(Stored records)
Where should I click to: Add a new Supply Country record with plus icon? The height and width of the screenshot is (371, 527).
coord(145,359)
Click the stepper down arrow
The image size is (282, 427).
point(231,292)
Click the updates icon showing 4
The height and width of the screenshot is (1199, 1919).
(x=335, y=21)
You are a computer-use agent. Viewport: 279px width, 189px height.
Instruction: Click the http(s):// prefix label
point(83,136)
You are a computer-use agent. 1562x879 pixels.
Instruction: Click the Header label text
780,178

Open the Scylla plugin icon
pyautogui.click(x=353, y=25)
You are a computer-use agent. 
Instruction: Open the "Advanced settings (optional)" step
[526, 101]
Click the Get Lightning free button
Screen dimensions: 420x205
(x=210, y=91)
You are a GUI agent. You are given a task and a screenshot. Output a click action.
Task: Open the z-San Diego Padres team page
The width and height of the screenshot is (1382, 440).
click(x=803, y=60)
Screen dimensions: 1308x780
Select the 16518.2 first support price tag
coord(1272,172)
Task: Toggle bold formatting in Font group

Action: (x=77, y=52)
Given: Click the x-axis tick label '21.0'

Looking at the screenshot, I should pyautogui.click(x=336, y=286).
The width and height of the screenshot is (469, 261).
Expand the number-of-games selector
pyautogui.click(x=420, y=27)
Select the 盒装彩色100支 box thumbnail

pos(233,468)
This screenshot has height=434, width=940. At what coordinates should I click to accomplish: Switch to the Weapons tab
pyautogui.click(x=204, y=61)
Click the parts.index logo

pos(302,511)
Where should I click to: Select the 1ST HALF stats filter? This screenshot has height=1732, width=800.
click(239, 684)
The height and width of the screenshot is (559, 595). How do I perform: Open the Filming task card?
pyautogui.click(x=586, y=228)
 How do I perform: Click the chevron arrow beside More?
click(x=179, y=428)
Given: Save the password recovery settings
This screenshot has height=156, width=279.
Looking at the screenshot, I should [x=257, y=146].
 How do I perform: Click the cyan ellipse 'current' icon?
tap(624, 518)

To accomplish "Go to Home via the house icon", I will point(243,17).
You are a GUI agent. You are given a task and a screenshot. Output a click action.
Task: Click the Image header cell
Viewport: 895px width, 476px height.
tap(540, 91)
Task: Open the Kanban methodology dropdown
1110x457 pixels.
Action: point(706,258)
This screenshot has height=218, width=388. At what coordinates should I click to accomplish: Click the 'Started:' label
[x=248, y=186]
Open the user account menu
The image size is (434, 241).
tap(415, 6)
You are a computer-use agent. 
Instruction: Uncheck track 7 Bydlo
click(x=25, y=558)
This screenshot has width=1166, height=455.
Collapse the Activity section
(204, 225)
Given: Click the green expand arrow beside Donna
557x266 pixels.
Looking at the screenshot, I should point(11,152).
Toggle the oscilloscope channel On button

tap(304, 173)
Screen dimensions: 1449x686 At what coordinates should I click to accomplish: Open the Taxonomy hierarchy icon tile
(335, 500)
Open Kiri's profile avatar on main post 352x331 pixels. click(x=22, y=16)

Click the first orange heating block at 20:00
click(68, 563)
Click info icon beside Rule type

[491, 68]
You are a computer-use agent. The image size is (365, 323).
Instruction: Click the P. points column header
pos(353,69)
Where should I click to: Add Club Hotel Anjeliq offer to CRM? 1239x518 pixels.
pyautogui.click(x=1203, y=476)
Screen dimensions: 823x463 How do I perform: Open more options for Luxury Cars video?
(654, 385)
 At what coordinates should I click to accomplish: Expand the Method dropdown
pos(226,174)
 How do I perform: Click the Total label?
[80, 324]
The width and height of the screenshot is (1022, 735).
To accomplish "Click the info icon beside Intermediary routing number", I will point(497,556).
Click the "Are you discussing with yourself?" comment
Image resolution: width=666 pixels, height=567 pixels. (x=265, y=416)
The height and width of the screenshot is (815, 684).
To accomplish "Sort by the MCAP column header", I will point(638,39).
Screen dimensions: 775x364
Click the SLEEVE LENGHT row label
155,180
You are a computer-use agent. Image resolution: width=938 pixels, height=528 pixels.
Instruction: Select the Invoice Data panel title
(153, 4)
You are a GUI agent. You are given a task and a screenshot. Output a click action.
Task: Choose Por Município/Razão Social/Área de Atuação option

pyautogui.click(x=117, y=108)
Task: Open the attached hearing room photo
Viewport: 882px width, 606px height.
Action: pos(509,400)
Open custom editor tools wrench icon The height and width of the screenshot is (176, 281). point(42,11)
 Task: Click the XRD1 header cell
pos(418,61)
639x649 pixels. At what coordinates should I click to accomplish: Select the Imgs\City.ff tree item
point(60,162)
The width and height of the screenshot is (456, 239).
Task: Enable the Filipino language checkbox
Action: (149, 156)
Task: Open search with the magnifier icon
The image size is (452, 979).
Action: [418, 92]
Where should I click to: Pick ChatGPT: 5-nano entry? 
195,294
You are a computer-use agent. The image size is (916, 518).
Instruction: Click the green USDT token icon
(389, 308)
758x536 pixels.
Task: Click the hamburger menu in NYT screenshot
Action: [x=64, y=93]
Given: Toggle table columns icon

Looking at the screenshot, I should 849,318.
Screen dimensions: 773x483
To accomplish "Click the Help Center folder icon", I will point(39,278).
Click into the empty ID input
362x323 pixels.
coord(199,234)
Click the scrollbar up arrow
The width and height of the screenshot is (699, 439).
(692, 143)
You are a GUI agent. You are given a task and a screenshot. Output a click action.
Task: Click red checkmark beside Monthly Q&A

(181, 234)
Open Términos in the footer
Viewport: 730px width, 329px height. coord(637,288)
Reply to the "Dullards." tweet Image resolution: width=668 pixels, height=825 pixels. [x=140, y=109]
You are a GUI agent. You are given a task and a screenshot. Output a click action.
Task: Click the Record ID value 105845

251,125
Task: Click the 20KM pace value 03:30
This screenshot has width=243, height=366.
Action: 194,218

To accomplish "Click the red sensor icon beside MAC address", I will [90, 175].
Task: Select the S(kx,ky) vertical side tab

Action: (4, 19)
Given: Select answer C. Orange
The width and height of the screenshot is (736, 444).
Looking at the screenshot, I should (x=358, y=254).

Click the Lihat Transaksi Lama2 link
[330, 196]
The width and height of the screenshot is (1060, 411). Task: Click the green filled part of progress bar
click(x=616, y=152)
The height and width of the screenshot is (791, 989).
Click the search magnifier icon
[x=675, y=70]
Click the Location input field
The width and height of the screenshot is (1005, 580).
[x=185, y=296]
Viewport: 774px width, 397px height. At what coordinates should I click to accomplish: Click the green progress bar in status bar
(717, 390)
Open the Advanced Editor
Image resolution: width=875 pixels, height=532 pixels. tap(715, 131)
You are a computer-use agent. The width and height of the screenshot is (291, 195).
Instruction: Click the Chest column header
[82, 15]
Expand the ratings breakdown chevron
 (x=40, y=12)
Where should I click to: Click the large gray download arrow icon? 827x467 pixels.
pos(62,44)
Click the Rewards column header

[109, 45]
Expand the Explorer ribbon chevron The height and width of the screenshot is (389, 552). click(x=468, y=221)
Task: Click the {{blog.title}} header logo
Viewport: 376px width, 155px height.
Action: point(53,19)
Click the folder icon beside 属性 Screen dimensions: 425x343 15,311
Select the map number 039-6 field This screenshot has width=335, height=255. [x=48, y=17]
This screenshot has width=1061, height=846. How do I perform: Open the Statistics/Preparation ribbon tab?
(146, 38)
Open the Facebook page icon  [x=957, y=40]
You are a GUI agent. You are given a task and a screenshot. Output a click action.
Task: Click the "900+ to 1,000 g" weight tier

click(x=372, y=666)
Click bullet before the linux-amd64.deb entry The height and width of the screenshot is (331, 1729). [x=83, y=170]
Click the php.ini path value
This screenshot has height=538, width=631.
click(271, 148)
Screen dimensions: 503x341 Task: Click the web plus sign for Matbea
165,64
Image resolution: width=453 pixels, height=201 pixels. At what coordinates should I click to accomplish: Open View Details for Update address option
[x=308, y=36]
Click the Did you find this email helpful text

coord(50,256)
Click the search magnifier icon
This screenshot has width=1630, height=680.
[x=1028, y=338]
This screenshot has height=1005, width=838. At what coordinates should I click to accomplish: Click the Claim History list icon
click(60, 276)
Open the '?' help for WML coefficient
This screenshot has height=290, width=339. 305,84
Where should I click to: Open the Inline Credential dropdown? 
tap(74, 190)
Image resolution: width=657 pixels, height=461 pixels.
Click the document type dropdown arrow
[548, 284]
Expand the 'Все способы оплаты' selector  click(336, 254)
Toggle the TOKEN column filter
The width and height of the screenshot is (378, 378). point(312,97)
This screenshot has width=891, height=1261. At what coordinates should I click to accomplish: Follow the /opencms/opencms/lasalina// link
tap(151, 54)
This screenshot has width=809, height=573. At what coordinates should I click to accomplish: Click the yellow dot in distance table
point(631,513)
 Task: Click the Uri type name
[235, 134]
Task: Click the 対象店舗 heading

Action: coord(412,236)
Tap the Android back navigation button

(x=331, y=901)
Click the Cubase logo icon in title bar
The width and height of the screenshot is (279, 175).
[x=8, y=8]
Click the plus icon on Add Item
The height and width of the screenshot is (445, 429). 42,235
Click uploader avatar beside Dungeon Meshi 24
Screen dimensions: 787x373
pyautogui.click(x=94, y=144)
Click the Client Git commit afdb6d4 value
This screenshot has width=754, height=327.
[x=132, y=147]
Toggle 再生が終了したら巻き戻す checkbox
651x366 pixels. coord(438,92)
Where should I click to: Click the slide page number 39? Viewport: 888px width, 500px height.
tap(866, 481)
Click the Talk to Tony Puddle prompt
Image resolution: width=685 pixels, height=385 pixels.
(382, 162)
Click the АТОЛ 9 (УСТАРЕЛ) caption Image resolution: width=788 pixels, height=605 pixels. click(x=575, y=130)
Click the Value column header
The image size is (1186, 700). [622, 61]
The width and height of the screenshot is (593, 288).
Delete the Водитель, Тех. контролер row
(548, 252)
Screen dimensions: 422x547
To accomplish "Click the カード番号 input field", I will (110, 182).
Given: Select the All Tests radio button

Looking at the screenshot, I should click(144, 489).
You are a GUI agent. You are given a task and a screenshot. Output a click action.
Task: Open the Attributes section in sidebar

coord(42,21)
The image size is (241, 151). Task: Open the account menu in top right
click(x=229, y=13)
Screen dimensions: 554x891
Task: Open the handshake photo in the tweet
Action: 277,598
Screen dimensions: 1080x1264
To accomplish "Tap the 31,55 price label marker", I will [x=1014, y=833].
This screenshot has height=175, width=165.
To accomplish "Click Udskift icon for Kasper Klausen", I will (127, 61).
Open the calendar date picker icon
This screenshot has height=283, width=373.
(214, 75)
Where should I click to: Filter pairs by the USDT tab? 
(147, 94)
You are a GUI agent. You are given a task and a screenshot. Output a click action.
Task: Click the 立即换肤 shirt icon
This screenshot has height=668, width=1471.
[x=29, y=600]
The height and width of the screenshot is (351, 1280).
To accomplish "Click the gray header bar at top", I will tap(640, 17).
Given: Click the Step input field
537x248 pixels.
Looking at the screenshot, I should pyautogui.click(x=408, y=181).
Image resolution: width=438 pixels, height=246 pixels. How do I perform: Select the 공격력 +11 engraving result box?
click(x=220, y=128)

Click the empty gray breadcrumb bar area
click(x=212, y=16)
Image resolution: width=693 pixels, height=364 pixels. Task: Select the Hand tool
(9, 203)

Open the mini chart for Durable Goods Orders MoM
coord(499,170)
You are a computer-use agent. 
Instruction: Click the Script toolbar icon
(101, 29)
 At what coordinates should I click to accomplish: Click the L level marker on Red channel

- WORK ITEM
The response must contain each line above that holds the string "will".

- SOLUTION
To accomplish "Go to Home via the house icon", I will point(243,17).
To accomplish "Click the info icon beside Intermediary routing number", I will point(497,556).
To accomplish "Sort by the MCAP column header", I will point(638,39).
To accomplish "Click the Help Center folder icon", I will point(39,278).
To accomplish "Click the red sensor icon beside MAC address", I will [90, 175].
To accomplish "Click the カード番号 input field", I will (110, 182).
To accomplish "Tap the 31,55 price label marker", I will [x=1014, y=833].
To accomplish "Click Udskift icon for Kasper Klausen", I will (127, 61).
To accomplish "Click the gray header bar at top", I will tap(640, 17).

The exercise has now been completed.